Ther Innov Regul Sci. 2024 Nov;58(6):1201-1213. doi: 10.1007/s43441-024-00698-3. Epub 2024 Sep 13.
As cancer has become better understood on the molecular level with the evolution of gene sequencing techniques, considerations for individualized therapy using predictive biomarkers (those associated with a treatment's effect) have shifted to a new level. In the last decade or so, randomized "adaptive enrichment" clinical trials have become increasingly utilized to strike a balance between enrolling all patients with a given tumor type, versus enrolling only a subpopulation whose tumors are defined by a potential predictive biomarker related to the mechanism of action of the experimental therapy.
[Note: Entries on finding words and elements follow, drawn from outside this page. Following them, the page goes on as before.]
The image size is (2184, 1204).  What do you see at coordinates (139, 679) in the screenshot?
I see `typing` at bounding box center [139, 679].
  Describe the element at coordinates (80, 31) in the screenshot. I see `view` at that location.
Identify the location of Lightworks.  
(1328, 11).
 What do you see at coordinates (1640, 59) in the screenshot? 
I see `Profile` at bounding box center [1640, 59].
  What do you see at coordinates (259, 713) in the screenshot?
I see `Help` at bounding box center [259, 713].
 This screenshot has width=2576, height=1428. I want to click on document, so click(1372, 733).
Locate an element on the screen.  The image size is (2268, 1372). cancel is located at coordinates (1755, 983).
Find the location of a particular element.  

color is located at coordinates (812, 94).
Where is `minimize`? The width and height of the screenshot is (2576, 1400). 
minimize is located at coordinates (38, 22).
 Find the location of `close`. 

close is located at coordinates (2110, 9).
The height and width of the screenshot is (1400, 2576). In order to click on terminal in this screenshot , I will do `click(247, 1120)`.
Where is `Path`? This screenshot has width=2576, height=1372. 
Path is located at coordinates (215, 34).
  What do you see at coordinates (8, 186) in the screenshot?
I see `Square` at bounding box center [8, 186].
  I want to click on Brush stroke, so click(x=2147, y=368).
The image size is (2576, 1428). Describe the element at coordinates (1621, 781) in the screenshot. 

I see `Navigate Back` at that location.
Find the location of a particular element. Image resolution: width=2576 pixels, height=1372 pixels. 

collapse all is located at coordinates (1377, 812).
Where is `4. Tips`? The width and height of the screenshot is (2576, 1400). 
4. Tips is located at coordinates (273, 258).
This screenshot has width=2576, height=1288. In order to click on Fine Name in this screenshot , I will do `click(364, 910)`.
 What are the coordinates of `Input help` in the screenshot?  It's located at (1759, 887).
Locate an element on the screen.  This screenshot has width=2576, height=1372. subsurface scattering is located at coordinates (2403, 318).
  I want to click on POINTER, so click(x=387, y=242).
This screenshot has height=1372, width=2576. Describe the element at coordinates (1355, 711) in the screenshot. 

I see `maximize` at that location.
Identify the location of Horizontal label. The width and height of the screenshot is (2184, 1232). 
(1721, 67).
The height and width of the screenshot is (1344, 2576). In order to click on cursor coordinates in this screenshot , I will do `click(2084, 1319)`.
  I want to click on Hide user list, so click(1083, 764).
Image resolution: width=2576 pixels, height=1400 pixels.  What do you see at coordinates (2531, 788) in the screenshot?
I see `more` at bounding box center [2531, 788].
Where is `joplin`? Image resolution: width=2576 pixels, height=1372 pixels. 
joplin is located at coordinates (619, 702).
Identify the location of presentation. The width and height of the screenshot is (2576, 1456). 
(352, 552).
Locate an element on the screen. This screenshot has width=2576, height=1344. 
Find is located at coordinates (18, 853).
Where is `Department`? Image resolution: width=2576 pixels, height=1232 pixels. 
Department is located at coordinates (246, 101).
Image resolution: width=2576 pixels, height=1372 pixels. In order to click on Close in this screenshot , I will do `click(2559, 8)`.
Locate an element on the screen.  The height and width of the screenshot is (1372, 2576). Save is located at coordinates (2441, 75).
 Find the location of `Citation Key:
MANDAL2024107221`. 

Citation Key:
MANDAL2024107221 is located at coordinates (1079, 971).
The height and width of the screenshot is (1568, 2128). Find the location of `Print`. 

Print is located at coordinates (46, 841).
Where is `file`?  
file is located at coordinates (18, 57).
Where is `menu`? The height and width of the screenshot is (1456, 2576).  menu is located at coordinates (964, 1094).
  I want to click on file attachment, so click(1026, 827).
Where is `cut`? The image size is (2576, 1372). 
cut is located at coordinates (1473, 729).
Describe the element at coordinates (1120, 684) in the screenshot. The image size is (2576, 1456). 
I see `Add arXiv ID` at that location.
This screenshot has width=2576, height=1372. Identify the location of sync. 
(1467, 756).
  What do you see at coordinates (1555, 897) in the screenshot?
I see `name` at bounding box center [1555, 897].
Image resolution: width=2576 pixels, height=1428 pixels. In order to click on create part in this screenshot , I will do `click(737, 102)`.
In this review article, we review recent innovative design extensions and adaptations to adaptive enrichment designs proposed during the last few years in the clinical trial methodology literature, both from Bayesian and frequentist perspectives.
随着基因测序技术的发展,癌症在分子水平上的认识不断提高,使用预测性生物标志物(与治疗效果相关的标志物)进行个体化治疗的考虑已经上升到一个新的水平。在过去的十年左右的时间里,随机“适应性富集”临床试验越来越多地被用于在招募所有具有特定肿瘤类型的患者与招募仅具有潜在预测性生物标志物的亚组患者之间取得平衡,这些生物标志物与实验治疗的作用机制相关。在这篇综述文章中,我们回顾了过去几年中临床试验方法学文献中提出的适应性富集设计的最新创新设计扩展和改编,包括贝叶斯和频率派的观点。